[[ Records supplied open ]]

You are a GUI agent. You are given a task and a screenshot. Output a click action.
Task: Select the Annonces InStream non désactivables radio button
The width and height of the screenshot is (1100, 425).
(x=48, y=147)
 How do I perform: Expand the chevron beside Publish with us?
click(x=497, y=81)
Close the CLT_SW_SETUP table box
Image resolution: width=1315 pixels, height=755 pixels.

[[ Records supplied closed ]]

■ **Task goal**: Begin with the line above that has "Task: Select the" and continue through the line that has "Close the CLT_SW_SETUP table box", setting each one down exactly. Stop there.

■ **Response**:
Task: Select the Annonces InStream non désactivables radio button
The width and height of the screenshot is (1100, 425).
(x=48, y=147)
 How do I perform: Expand the chevron beside Publish with us?
click(x=497, y=81)
Close the CLT_SW_SETUP table box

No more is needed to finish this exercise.